Por: Fernando Molica

Não dá pra fugir da polarização

Ricardo Nunes quer, na campanha, baixar a bola, enfatizar o tema da gestão, falar menos de Brasília e mais de Sapopemba e daquelas incontáveis vilas com nomes femininos | Foto: Divulgação/Governo SP

Candidato a se manter no cargo, o prefeito de São Paulo, Ricardo Nunes (MDB), tem o direito de procurar tirar o caráter nacional da eleição de outubro. Mas ser difícil, na maior cidade do país e diante de tamanha divisão, convencer o eleitor que haverá uma disputa entre candidatos a uma espécie de síndico.

Não foi Jair Bolsonaro (PL) que inventou a polarização política depois da redemocratização: PT e PSDB já exerciam o nós contra eles desde, pelo menos, 1994. Mas os escândalos de corrupção revelados e inflados pela Lava Jato, as grandes manifestações, a crise econômica e o vendaval conservador que varreu boa parte do mundo transformaram o deputado radical do baixo clero num porta-voz da insatisfação, representante do contra-tudo-que-está-aí.

Bolsonaro soube montar o cavalo selado e rampante que passou à sua frente e levou a lógica do céu e inferno a um patamar inimaginável. A condenação e a prisão de Lula (PT) contribuíram para acirrar ainda mais os ânimos.

Nunes quer, na campanha, baixar a bola, enfatizar o tema da gestão, falar menos de Brasília e mais de Sapopemba e daquelas incontáveis vilas com nomes femininos que, de um modo geral, encarnam a pobreza presente na cidade símbolo da riqueza. Até porque, em 2022, na capital paulista, Lula teve uma razoável vantagem sobre Bolsonaro, provável fiador do atual prefeito — 53,54% dos votos válidos contra 46,46%.

Outro problema foi apontado pela recente pesquisa feita pela MDA, contratada pela Confederação Nacional do Transporte. Os dados precisam ser relativizados, os entrevistados são de todo o país, não apenas da cidade de São Paulo, mas indicam que apenas 15,7% dos ouvidos votariam num candidato apoiado por Bolsonaro ou que seja apoiador do ex-presidente. O percentual sobe para 33,5% no caso de Lula. Um dado interessante para Nunes é que para 33,3% o nome do padrinho é irrelevante.

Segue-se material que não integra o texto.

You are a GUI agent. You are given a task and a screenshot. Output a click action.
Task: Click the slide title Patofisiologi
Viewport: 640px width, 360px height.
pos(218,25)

Mas, nos últimos anos, o eleitorado foi bombardeado com uma polarização que, no limite, interessa a Bolsonaro e a Lula. Eles sabem que o fortalecimento de uma direita não extremista e de uma centro esquerda mais palatável — como o antigo PSDB — têm, em tese, possibilidade de ocupar um espaço preocupante no ringue onde hoje só cabem eles dois. 

Outros dados da pesquisa revelam que as diferenças na disputa política são bem visíveis em segmentos como classe social, religião, grau de instrução e região. Lula surfa entre os mais pobres, que completaram apenas o ensino fundamental, nordestinos e católicos, e tem mais problemas entre os que estão na outra ponta da vida brasileira.

Além do amor e do ódio a esse ou aquele personagem, há uma polarização mais profunda e ideológica, relacionada às condições de vida neste país tão desigual, o que demonstra uma tendência de manutenção dessa divisão por mais tempo.

É razoável que a maioria dos mais pobres vote em candidatos à esquerda e que os mais privilegiados prefiram políticos identificados com o liberalismo — e essa não é uma divisão mecânica, automática, cada um é dono do seu nariz e do seu voto.

A existência de diferentes visões ideológicas é ótima para a democracia, o problema é quando o diferente é tratado como inimigo — e, queira ou não Nunes, é o que, infelizmente, tem ocorrido no Brasil. É provável que essa divisão tão rígida seja diluída em cidades menores, mas é quase impensável que isso ocorra numa metrópole como São Paulo.

O apoio de Bolsonaro traz um dilema para Nunes: ao mesmo tempo em que carrega votos para a chapa, tira do candidato o discurso de moderação que certamente usaria para se contrapor a Guilherme Boulos (Psol), identificado como radical de esquerda. E o prefeito já deve ter percebido que, atualmente, não dá pra escolher entre ser ou não ser.